It was meant to be China’s answer to the Nobel Peace Prize, a timely riposte to the honoring of jailed dissident Liu Xiaobo (劉曉波). But the winner of the first “Confucius Peace Prize” didn’t even show up.
Instead, it was left to a scared-looking girl, whom organizers did not properly identify, to collect a stack of bills for the US$15,000 cash prize meant for former vice president Lien Chan (連戰).
Lien had won the prize for his efforts to improve relations between China and Taiwan.
Photo: AFP
“We believe that Mr Lien Chan, with his knowledge, dignity, and political wisdom, would not refuse peace, and he would not refuse this prize,” Confucius Prize organizer Tan Changliu (譚長流) told a packed news conference in Beijing.
Lien has not commented publicly on the prize.

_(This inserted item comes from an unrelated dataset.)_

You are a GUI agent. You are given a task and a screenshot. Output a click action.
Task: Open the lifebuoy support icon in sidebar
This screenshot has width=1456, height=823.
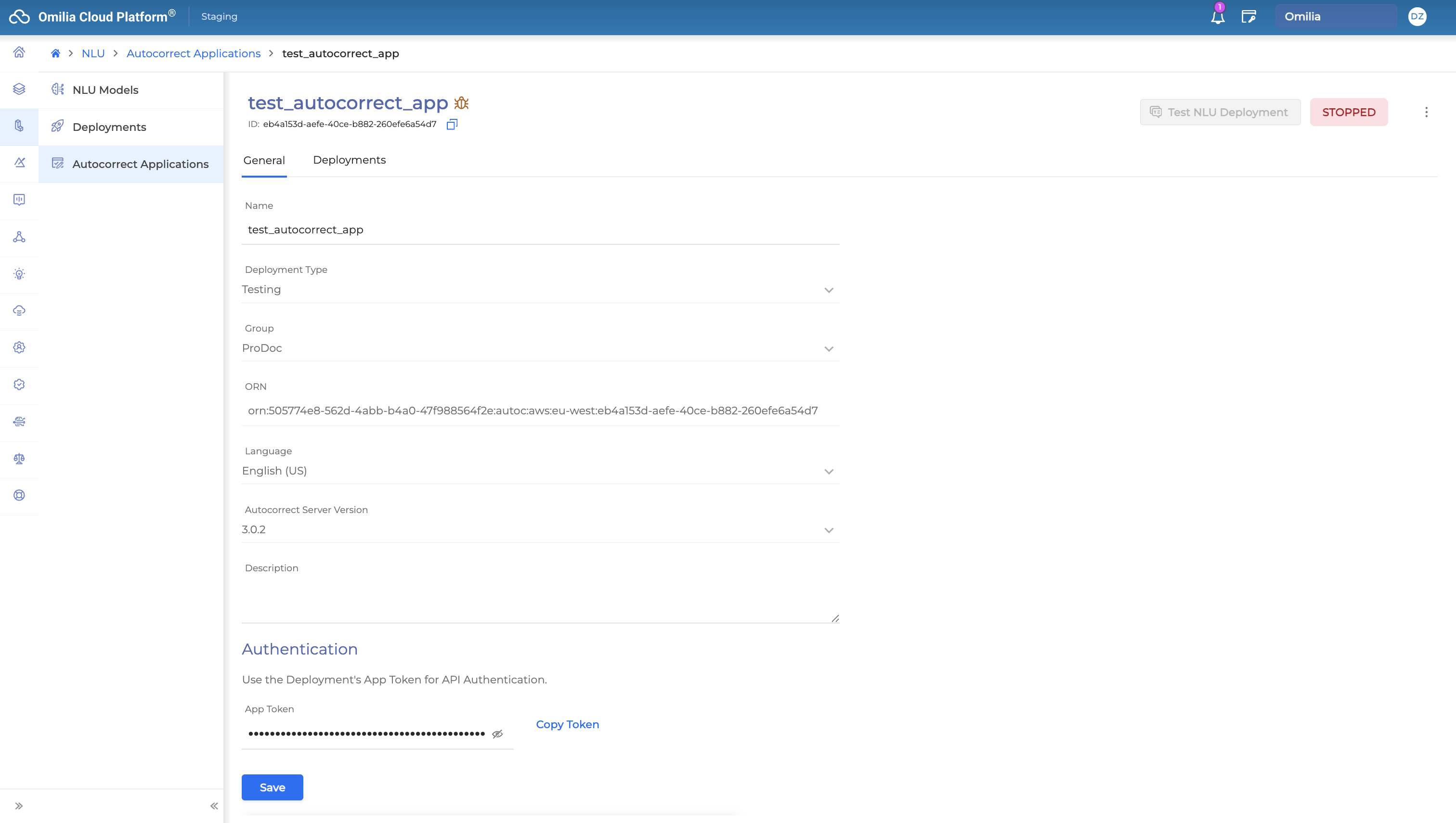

Mainland Affairs Council Chairwoman Lai Shin-yuan (賴幸媛) told lawmakers in Taipei that the government found the prize “amusing.”
“As far as we know it is an unofficial prize. We don’t plan to make any comment on it,” she said. “But we do find it amusing.”
Lien traveled to China in 2005 in his then capacity as chairman of the Chinese Nationalist Party (KMT).
He has since visited China numerous times and had several meetings with Chinese President Hu Jintao (胡錦濤).
The prize, offered before more than 100 journalists in a cramped windowless conference room in a Beijing office block, was first suggested in an opinion piece in the Chinese tabloid the Global Times three weeks ago.
Tan said China’s prize had nothing to do with the government.